◆ **Brief**
Write each line exactly as it stands, from the line containing "Viewport: 1568px width, 364px" through the end of the data.

◆ **Information supplied**
━━━━━━

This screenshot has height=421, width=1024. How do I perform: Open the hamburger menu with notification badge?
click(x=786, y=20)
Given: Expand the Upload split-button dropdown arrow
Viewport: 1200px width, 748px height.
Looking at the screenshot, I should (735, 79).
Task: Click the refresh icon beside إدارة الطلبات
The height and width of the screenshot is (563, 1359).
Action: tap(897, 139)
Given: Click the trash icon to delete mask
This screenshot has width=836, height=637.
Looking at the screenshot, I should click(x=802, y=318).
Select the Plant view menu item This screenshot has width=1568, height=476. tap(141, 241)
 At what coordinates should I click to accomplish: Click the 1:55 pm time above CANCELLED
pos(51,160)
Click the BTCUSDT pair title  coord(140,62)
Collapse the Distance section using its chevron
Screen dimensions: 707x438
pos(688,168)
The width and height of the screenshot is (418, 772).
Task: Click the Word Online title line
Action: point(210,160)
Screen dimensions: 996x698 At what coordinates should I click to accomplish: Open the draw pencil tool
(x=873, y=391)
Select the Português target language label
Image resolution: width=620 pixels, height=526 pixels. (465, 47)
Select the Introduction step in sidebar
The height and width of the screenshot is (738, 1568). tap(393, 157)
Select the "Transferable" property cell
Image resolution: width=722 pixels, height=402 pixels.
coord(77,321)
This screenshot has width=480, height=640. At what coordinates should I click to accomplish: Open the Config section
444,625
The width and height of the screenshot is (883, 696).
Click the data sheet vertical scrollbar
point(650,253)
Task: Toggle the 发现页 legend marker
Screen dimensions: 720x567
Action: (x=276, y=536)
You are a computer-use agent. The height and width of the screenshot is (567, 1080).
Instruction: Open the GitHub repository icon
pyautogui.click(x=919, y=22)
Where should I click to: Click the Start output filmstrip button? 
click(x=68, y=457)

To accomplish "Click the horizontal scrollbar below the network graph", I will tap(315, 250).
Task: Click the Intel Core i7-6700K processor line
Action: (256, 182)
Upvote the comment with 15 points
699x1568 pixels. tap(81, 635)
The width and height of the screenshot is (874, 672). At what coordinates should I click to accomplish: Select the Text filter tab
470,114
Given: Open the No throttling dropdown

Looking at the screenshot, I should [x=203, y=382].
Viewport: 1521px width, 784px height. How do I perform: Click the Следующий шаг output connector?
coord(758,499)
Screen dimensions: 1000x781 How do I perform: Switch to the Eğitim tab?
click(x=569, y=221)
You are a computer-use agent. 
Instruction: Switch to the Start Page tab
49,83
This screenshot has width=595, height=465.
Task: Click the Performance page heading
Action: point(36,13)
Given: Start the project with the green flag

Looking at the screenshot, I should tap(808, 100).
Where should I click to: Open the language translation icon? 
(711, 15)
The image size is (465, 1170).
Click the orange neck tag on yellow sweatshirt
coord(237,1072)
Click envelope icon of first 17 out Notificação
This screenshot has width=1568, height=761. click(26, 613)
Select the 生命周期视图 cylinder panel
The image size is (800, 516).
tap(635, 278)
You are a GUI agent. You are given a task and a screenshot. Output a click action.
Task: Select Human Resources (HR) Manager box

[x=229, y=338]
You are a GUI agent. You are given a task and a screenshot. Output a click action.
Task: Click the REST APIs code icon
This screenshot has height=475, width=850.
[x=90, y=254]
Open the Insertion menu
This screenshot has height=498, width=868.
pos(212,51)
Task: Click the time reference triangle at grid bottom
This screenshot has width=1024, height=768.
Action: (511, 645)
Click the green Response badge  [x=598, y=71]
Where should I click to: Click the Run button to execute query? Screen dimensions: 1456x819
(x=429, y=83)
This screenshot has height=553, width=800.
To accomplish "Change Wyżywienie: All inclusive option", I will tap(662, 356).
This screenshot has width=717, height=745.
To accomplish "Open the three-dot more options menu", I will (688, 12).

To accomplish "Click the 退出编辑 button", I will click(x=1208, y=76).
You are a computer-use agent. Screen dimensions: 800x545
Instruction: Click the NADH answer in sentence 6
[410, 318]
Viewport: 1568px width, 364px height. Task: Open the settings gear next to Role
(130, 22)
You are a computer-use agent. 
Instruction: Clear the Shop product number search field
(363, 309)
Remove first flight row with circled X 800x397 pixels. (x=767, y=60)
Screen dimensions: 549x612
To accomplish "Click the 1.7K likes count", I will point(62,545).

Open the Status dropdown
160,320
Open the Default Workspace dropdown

━━━━━━

◆ **Task result**
Viewport: 1568px width, 364px height. Task: Open the settings gear next to Role
(130, 22)
You are a computer-use agent. 
Instruction: Clear the Shop product number search field
(363, 309)
Remove first flight row with circled X 800x397 pixels. (x=767, y=60)
Screen dimensions: 549x612
To accomplish "Click the 1.7K likes count", I will point(62,545).

Open the Status dropdown
160,320
Open the Default Workspace dropdown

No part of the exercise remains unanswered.